Now look at fingerprints. One problem with fingerprints is that the relationships between identifying marks is not guaranteed to be constant between readings. Your finger might be slightly swollen due to varying levels of fluids in your body, or aligned ever so slightly different between sensor elements, or even have a piece of dirt on it, and that could be just enough difference to cause a element's worth of difference between readings. Remember, even one bit of change will mean a completely different hash is output. So a precise image reading or snapshot of a print can't be directly hashed.
However, the image can be processed. Every print has a set of "landmarks", which are specifically identifiable points. Bifurcations are where two ridges join together, a rod is where a ridge terminates, an island is a short little ridge, and so on. These landmarks can be identified, and can be measured in relationship to each other. If you were to lay a thumbprint out on a grid, for example, you could identify each cell with the landmarks it contains.
The problem then becomes aligning the grid. If the grid isn't identically laid out each time a print is read, you would not generate the same hash.

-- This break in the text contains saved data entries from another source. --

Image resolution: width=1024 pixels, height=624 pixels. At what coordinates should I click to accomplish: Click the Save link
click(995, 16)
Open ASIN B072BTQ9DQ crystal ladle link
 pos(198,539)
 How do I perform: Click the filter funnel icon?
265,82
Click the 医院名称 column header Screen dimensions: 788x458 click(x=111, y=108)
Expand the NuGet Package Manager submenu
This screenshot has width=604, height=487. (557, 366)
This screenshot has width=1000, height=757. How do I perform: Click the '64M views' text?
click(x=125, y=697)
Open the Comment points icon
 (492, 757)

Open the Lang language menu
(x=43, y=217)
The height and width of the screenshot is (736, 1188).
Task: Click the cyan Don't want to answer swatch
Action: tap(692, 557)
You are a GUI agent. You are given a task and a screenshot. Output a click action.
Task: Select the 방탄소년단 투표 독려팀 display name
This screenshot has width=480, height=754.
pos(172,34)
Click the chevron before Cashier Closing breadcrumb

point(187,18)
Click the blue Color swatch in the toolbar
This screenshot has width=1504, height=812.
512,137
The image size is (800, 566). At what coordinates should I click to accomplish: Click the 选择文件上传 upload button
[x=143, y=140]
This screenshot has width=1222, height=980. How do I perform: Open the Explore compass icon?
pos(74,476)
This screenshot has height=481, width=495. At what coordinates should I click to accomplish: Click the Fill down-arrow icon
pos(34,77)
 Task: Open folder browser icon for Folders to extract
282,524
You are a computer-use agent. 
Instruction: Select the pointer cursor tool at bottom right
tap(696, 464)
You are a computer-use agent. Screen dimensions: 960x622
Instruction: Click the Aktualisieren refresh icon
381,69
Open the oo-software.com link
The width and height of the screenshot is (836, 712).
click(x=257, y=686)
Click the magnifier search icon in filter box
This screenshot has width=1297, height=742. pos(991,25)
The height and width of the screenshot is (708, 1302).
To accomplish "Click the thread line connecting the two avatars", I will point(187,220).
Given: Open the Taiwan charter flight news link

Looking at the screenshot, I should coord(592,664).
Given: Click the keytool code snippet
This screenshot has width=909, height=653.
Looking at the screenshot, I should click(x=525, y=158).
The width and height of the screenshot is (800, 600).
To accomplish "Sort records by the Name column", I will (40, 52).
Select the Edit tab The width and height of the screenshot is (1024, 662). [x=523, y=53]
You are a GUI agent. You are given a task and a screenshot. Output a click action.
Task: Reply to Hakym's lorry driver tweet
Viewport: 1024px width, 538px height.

Prints come in only three basic shapes: arches, loops, and whorls. It seems like it could be possible to use the defining characteristics of all arch-type prints (for example) to produce three needed reference points, and thus align the grid. You then process it and identify all possible landmarks. But then what? What assurance do you have that every landmark has landed in the same cell every time? If you try to establish a fuzzy zone around the gridlines, how do you know which landmarks are just barely falling into (or out of) the fuzzy zone?
(The same concern holds true if you try to use radials from the center of the reference points - how much tolerance do you build into the vectors?
The bottom line is you will likely find it hard to get the exact same value out of the hash every single time, because the prints are never precisely lined up in a repeatable fashion.
So how could you possibly use hashes to keep the prints secure? When the user initially registers their print, you use the same grid-based scheme to analyze it, and produce a hash. You then analyze the landmarks falling in the potentially fuzzy zones, and compute a distinct hash for each possible permutation. You'll quickly build a large set of hashes that all represent the potential values of one user's print. Later, when a user's print is read and hashed, you look it up in the full set of hashes on file, and identify the user.